We have developed two systems to attack the problem of false sharing: Sheriff-Detect and Sheriff-Protect. Sheriff-Detect is a false sharing detection tool that is precise (no false positives), runs with low overhead (on average, 20%), and is accurate, pinpointing the exact objects involved in false sharing. When rewriting a program to fix false sharing is infeasible (source code is unavailable, or padding objects would consume too much memory), programmers can instead use Sheriff-Protect. Sheriff-Protect is a runtime system that automatically eliminates most of the performance impact of false sharing. Sheriff-Protect can improve performance by up to 9X without the need for programmer intervention.
Bio: Emery Berger is an Associate Professor in the Department of Computer Science at the University of Massachusetts Amherst, the flagship campus of the UMass system. He graduated with a Ph.D. in Computer Science from the University of Texas at Austin in 2002. Professor Berger has been a Visiting Scientist at Microsoft Research and at the Universitat Politècnica de Catalunya (UPC) / Barcelona Supercomputing Center (BSC).
Professor Berger's research spans programming languages, runtime systems, and operating systems, with a particular focus on systems that transparently improve reliability, security, and performance. He is the creator of various widely-used software systems including Hoard, a fast and scalable memory manager that accelerates multithreaded applications (used by companies including British Telecom, Cisco, Royal Bank of Canada, SAP, and Tata, and on which the Mac OS X memory manager is based), and DieHard, an error-avoiding memory manager that directly influenced the design of the Windows 7 Fault-Tolerant Heap.

____________________

Prompt A: In the records below, copy the lines verbatim, starting with the line that contains "Uncheck the JAWS Amsterdam H1 checkmark" and going on through the line that contains "This screenshot has width=755, height=1635.". Omit the pictures from your copy.

Recorded data:
____________________

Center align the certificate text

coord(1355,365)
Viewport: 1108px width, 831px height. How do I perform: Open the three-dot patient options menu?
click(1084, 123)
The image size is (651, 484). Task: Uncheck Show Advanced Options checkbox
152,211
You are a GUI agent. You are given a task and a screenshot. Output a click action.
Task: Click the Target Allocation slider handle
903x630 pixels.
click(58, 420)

____________________

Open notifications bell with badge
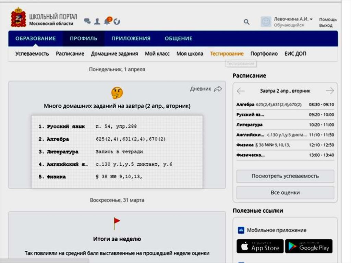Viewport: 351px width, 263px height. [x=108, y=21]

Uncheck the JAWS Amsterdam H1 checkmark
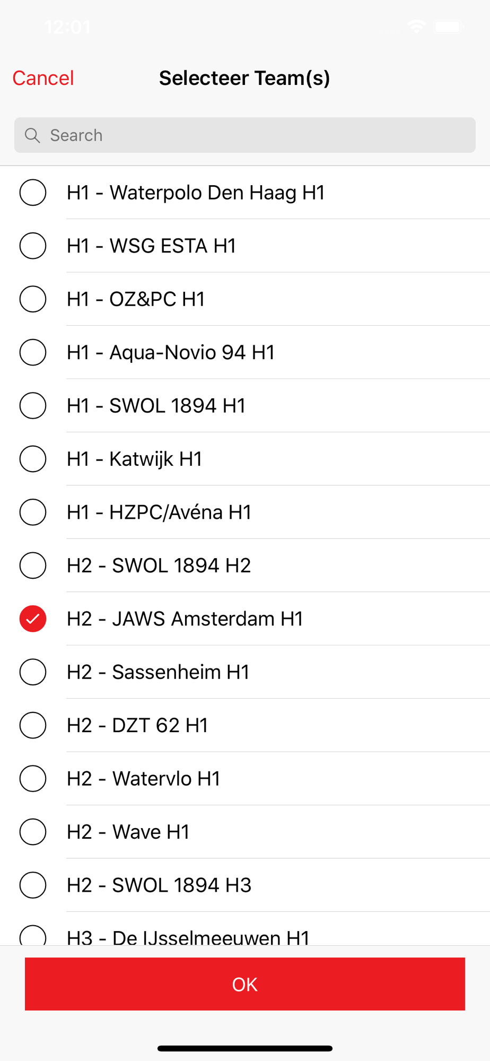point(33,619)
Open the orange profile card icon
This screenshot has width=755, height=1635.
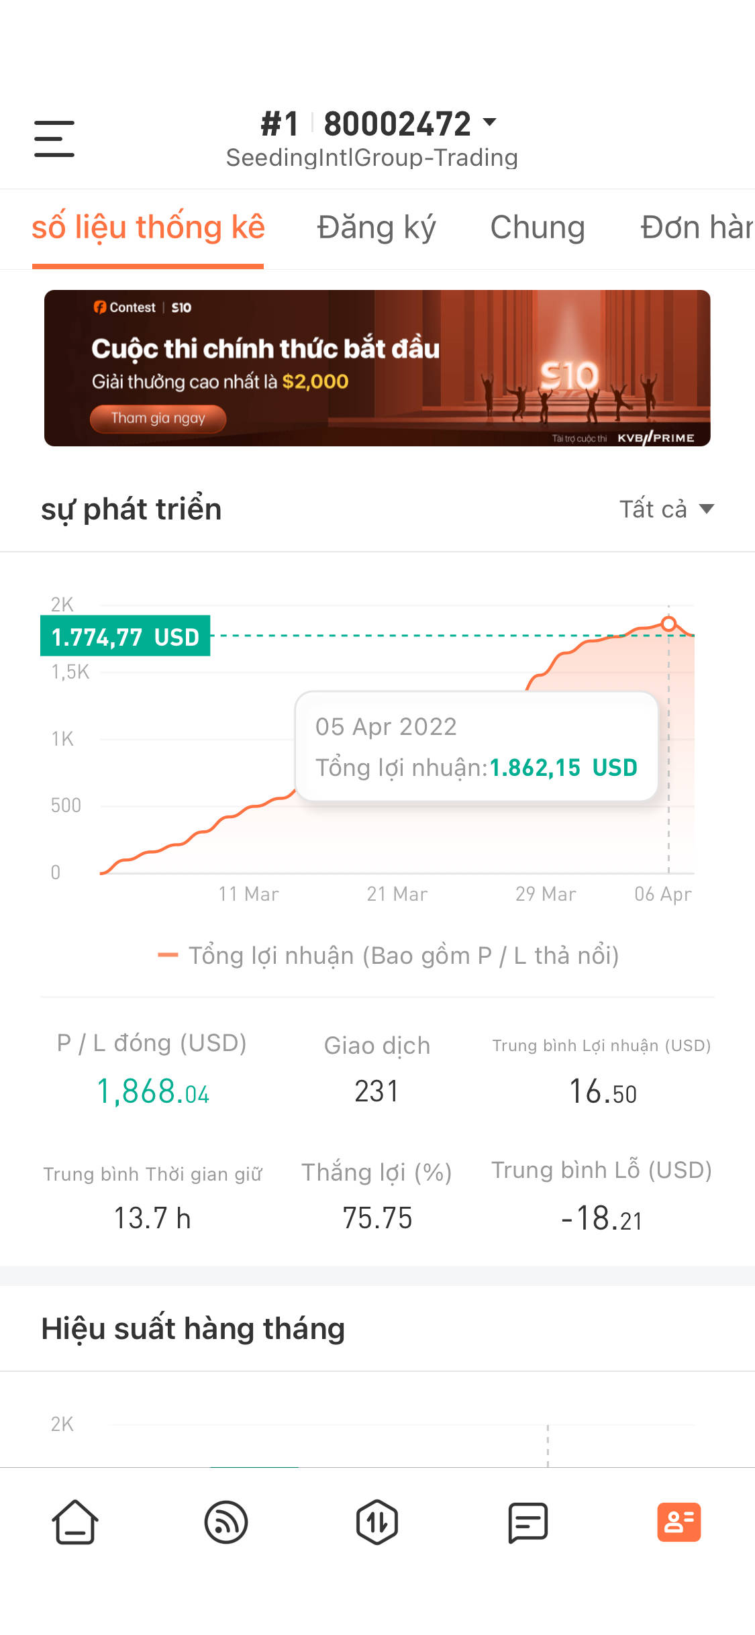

____________________

Prompt B: From the passage on false sharing above, extract the words starting with "We have developed" and going on through "for programmer intervention.", unchanged.

Exercise result A:
Uncheck the JAWS Amsterdam H1 checkmark
point(33,619)
Open the orange profile card icon
This screenshot has width=755, height=1635.

Exercise result B:
We have developed two systems to attack the problem of false sharing: Sheriff-Detect and Sheriff-Protect. Sheriff-Detect is a false sharing detection tool that is precise (no false positives), runs with low overhead (on average, 20%), and is accurate, pinpointing the exact objects involved in false sharing. When rewriting a program to fix false sharing is infeasible (source code is unavailable, or padding objects would consume too much memory), programmers can instead use Sheriff-Protect. Sheriff-Protect is a runtime system that automatically eliminates most of the performance impact of false sharing. Sheriff-Protect can improve performance by up to 9X without the need for programmer intervention.